<<<<

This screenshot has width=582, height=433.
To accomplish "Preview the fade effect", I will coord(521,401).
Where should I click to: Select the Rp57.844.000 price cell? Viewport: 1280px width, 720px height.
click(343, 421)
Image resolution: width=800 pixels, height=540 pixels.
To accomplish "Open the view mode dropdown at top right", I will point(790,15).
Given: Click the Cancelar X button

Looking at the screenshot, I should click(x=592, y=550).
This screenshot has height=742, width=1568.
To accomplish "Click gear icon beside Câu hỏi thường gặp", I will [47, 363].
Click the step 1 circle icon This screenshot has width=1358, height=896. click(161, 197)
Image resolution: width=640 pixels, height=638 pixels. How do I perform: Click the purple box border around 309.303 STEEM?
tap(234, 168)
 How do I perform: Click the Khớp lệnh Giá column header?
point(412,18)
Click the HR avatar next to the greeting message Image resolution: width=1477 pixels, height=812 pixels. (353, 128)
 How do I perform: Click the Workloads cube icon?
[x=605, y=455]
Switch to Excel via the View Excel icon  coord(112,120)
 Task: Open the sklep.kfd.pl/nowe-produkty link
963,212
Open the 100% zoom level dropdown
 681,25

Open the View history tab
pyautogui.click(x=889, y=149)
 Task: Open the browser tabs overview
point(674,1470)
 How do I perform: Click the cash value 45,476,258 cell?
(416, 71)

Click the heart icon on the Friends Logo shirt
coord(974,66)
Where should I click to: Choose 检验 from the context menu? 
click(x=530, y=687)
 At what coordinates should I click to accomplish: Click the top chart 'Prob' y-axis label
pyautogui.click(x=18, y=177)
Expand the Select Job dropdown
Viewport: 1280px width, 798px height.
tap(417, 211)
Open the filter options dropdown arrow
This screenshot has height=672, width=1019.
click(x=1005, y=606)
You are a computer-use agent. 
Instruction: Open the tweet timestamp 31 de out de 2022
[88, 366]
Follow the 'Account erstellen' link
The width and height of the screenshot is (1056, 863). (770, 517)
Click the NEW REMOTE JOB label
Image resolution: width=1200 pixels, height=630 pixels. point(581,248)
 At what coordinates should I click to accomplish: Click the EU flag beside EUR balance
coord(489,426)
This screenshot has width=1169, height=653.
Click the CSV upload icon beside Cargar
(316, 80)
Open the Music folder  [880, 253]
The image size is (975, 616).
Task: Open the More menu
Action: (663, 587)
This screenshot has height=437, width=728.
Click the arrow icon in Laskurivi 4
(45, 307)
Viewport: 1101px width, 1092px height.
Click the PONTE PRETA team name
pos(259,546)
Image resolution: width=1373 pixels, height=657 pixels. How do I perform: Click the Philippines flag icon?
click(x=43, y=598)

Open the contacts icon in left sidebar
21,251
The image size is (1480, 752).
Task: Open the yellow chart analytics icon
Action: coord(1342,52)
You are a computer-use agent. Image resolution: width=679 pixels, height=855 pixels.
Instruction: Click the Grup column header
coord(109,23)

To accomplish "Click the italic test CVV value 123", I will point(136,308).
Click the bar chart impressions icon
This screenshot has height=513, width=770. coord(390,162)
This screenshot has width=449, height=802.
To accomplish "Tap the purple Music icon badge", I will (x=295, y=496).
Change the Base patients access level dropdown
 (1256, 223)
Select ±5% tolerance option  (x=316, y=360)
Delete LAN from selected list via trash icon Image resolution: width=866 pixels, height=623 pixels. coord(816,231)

>>>>

Go through the records and pull out each line that includes the word "computer".

__EXERCISE RESPONSE__
You are a computer-use agent. 
You are a computer-use agent. Image resolution: width=679 pixels, height=855 pixels.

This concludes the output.